Abstract

Alteration of platelet status associates with decompensation and death in cirrhosis, while its effect on portal vein thrombosis (PVT) remains unclear. We aimed to retrospectively investigate whether PVT associates with platelet-fibrin clot strength and platelet activation in decompensated cirrhosis. Platelet-fibrin clot strength (G) was measured by thromboelastography (TEG). Platelet activation was reflected by plasma concentrations of soluble p-selectin (sPs) and a platelet aggregation test adjusted for platelet counts. Among 166 patients, 45 had PVT. The platelet count was significantly lower in PVT. While the G value was positively correlated with platelet count (ρ=0.74, P < 0.01), increased G was associated with PVT after adjusting for platelet count in the logistic regression (P=0.04).
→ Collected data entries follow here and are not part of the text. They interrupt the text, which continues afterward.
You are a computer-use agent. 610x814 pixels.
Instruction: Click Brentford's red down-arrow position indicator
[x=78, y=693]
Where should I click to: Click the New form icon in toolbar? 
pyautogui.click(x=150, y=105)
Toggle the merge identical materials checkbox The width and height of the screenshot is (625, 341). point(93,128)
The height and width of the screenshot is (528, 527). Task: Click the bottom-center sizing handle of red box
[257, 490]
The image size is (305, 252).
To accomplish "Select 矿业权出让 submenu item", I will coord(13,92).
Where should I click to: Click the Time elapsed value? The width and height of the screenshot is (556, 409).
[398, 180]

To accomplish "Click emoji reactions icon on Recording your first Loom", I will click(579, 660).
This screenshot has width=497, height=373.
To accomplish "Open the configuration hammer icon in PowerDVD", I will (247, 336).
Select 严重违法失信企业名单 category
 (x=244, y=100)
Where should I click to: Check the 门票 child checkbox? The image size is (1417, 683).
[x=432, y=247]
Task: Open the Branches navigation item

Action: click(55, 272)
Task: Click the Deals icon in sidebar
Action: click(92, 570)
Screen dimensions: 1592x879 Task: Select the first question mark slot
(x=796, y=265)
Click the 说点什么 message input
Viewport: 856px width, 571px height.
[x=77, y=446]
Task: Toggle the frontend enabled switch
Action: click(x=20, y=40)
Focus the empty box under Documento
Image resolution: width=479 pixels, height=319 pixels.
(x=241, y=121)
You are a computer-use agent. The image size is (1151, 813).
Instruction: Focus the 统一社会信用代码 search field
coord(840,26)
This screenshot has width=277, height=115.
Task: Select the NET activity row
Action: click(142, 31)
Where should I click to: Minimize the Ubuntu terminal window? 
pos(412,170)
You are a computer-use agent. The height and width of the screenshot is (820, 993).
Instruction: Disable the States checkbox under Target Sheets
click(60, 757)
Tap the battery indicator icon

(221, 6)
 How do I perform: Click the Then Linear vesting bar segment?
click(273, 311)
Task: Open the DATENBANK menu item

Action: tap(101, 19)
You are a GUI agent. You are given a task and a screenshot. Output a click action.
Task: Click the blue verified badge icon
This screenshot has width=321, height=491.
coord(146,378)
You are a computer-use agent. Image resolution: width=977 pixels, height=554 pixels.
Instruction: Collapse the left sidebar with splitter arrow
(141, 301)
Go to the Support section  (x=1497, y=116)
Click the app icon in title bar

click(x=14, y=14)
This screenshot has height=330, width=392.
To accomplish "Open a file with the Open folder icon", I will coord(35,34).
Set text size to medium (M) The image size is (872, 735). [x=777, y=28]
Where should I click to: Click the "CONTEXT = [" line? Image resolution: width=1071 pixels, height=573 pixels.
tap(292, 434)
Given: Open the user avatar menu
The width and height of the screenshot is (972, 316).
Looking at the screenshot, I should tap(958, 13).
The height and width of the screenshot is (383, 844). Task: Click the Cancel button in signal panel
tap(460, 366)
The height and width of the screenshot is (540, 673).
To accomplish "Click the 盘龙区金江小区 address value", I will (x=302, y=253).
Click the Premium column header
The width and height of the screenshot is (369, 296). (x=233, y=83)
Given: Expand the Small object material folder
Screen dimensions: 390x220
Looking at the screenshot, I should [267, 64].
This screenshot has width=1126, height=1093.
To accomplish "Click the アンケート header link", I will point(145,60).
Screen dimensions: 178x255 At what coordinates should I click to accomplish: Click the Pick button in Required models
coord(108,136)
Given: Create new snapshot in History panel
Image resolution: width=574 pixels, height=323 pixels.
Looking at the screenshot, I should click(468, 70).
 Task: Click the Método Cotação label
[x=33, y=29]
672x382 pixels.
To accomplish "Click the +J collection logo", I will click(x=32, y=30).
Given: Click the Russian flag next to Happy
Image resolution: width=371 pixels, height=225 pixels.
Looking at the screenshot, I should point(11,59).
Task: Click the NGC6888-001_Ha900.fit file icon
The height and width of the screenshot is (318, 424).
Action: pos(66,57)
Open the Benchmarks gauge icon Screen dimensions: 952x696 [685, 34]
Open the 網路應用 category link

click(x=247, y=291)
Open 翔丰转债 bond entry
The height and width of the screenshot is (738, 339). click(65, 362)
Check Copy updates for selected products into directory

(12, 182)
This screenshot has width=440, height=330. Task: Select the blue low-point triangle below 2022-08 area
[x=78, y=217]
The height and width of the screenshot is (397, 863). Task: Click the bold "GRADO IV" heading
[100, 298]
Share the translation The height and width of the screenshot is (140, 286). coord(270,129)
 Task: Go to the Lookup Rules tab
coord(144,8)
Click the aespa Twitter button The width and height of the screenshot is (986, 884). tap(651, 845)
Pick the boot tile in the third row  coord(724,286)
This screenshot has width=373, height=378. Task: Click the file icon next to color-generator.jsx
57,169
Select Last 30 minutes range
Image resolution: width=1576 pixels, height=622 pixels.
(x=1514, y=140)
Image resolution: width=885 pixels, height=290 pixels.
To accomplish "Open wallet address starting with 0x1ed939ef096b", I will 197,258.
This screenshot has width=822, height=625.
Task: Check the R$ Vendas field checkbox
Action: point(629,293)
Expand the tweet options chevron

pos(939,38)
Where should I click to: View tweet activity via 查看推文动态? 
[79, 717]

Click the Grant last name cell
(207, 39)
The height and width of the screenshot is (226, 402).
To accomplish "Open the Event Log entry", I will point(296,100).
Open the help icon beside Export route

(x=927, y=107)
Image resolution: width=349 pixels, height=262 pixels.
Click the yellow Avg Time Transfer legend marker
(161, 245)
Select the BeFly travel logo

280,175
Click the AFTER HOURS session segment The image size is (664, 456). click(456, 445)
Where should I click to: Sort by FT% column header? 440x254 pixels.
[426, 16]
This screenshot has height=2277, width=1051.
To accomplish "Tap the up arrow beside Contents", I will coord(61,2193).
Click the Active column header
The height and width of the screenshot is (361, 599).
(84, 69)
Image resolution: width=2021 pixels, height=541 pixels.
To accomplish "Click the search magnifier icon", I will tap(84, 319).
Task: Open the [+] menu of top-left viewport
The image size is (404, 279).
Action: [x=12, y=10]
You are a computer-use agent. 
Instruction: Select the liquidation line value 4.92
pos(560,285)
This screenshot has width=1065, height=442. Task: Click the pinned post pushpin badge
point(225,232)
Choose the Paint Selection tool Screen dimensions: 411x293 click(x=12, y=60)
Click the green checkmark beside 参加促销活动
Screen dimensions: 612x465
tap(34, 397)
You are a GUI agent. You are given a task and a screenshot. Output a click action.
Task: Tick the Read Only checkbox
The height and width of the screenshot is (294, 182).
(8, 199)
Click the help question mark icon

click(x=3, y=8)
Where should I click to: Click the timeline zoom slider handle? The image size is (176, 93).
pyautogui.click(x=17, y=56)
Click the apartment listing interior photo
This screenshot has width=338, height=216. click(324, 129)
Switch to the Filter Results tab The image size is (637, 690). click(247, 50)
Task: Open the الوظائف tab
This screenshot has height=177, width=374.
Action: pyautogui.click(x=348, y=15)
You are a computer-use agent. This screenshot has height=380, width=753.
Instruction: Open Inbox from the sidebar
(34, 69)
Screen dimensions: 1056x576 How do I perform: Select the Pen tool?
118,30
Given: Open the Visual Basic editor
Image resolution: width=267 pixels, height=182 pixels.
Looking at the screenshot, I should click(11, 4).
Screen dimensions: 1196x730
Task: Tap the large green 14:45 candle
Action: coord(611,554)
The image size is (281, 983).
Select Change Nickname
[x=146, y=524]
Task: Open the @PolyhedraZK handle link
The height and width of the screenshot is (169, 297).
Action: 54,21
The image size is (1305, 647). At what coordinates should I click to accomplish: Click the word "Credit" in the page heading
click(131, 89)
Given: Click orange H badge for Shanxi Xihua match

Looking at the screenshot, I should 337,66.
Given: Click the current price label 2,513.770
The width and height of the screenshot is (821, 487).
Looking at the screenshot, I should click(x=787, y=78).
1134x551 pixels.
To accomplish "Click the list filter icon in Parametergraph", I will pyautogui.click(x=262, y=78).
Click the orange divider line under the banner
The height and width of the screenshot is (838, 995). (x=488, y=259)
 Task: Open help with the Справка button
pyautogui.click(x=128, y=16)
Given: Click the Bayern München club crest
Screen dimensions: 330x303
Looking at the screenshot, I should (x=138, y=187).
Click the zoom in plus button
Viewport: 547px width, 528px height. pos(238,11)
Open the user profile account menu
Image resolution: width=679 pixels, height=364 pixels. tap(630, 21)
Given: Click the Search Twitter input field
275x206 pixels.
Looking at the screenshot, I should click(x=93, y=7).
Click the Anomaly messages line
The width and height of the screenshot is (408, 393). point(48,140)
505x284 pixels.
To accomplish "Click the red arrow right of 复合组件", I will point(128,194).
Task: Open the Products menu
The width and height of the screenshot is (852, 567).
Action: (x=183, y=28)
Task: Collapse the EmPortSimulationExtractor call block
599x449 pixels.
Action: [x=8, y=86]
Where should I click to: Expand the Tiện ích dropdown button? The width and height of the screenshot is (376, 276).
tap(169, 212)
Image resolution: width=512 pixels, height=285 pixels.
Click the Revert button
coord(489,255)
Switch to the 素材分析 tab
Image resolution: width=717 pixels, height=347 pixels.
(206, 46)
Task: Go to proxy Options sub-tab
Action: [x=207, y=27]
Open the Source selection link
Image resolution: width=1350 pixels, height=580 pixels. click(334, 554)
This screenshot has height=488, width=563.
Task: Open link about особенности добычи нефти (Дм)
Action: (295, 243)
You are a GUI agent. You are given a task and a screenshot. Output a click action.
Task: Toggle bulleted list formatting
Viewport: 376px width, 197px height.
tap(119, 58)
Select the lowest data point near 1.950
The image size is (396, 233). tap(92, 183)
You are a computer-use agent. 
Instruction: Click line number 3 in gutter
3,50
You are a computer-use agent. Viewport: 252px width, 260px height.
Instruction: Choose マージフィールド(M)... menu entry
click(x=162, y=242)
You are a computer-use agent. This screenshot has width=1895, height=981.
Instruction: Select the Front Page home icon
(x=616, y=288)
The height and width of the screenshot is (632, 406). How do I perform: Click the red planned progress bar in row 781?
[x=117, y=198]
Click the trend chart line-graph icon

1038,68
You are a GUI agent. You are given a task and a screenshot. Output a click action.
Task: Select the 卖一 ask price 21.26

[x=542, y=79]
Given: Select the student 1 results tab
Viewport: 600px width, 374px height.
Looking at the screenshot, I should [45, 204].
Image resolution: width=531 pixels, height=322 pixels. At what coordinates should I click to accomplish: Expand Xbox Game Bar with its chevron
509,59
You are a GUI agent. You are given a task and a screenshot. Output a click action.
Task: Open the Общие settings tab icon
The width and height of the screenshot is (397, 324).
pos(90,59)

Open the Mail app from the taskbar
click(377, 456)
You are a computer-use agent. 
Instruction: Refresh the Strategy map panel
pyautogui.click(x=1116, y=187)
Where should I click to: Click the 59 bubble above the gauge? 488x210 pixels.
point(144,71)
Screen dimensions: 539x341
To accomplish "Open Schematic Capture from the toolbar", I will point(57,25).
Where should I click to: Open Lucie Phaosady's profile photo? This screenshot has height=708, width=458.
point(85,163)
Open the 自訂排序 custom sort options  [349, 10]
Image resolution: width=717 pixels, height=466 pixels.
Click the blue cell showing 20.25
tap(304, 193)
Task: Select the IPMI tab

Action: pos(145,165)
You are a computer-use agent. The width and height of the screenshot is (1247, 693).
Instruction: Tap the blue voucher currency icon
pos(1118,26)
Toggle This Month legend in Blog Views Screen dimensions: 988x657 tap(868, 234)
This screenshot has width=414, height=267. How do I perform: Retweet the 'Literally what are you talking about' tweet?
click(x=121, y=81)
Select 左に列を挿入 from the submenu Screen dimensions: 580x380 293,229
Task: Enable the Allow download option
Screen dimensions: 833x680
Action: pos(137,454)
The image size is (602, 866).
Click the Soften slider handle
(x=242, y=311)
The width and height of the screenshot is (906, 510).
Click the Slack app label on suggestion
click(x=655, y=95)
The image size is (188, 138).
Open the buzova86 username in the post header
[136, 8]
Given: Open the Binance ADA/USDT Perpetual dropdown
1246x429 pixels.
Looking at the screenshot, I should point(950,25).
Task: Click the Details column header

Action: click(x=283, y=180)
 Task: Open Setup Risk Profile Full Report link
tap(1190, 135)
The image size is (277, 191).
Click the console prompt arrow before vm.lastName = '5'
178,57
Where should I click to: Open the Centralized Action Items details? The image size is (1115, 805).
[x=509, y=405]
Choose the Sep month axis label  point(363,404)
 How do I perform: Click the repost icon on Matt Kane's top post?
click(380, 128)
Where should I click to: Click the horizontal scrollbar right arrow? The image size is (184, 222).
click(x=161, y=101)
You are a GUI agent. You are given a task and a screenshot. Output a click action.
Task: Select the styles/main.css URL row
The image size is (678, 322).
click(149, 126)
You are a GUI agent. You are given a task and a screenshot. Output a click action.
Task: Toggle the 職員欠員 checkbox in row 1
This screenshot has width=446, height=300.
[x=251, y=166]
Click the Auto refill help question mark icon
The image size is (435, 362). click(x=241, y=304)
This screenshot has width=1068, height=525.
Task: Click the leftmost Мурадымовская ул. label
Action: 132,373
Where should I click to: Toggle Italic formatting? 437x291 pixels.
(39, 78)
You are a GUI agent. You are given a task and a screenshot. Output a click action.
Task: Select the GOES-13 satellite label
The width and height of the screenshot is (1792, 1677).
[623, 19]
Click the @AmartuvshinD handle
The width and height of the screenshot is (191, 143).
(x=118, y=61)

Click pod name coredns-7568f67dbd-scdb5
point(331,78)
The normalized G value according to the linear relation with platelet count was calculated as follows: Gplatelet=[(G - 2622)/platelet count]. This coefficient had no correlation with platelet count and was an independent risk factor of PVT (OR=1.03, CI95%: 1.01-1.05, P=0.012). In two subanalyses, the collagen-induced platelet aggregation (n=37, P=0.029) and plasma concentration of sPs (n=56, P=0.001) adjusted for platelet count were significantly higher in PVT. This study showed a positive correlation of high platelet-fibrin clot strength detected via TEG and platelet activation with PVT in decompensated cirrhosis.